O governo de Donald Trump está finalizando uma proposta para ampliar as restrições de entrada nos Estados Unidos, incluindo países que já estavam sob sanções, como Cuba, Irã, Líbia, Somália e Síria. No entanto, o que chama atenção é a possível inclusão do Afeganistão em uma lista de bloqueio total, o que impediria afegãos de entrarem no país. O plano, revelado pelo The New York Times, também prevê uma categoria “laranja”, com limitações específicas para certos países, restringindo a concessão de vistos.
O possível veto ao Afeganistão gerou forte reação de grupos que apoiam afegãos realocados, especialmente aqueles que ajudaram os EUA durante a guerra. Shawn VanDiver, presidente de uma organização de apoio, alertou que os afegãos com visto válido devem entrar nos EUA o mais rápido possível, antes que a proibição entre em vigor. A medida reforça a política migratória rigorosa da gestão Trump, que justifica as restrições como uma questão de segurança nacional.

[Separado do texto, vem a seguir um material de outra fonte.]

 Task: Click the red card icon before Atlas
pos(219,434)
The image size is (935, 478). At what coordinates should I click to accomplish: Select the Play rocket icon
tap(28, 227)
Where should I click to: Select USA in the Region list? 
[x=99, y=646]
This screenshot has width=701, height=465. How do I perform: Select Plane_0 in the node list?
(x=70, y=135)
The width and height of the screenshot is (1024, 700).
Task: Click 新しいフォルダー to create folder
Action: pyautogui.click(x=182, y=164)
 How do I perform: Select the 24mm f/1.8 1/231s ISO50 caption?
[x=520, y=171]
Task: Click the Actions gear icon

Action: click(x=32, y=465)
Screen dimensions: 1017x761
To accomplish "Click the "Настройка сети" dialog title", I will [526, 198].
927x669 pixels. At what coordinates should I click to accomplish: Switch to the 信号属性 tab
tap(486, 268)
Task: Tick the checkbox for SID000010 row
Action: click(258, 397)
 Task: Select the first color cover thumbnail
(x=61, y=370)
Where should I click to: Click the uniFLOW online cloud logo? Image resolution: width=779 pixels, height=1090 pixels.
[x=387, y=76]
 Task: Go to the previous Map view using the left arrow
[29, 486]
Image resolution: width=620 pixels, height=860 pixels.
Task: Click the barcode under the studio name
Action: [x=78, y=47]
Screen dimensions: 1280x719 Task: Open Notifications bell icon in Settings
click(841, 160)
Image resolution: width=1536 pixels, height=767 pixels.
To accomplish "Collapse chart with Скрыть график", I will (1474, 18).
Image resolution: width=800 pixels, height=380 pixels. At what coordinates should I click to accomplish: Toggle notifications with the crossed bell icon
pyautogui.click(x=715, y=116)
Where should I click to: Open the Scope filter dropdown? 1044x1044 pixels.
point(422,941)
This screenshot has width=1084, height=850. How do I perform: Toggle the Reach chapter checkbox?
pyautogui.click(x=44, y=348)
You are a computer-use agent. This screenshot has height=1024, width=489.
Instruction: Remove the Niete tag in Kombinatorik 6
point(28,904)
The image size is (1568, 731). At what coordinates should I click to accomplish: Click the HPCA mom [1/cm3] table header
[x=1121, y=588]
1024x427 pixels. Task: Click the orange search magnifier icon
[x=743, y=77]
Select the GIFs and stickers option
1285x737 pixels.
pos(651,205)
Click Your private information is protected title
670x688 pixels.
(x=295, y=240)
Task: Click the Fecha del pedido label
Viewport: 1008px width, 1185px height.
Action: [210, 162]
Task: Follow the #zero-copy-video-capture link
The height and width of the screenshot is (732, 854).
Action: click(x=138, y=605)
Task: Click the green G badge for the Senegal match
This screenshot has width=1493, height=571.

As críticas à nova proposta têm crescido, especialmente entre veteranos de guerra, que veem a medida como uma traição aos aliados afegãos. Além disso, especialistas apontam que o critério para a inclusão de países ainda é nebuloso, levando em conta aspectos como compartilhamento de informações de segurança e comércio de cidadania. O governo estuda possíveis reclassificações, mas, por enquanto, a incerteza domina aqueles que tentam se realocar nos EUA antes que as portas se fechem definitivamente.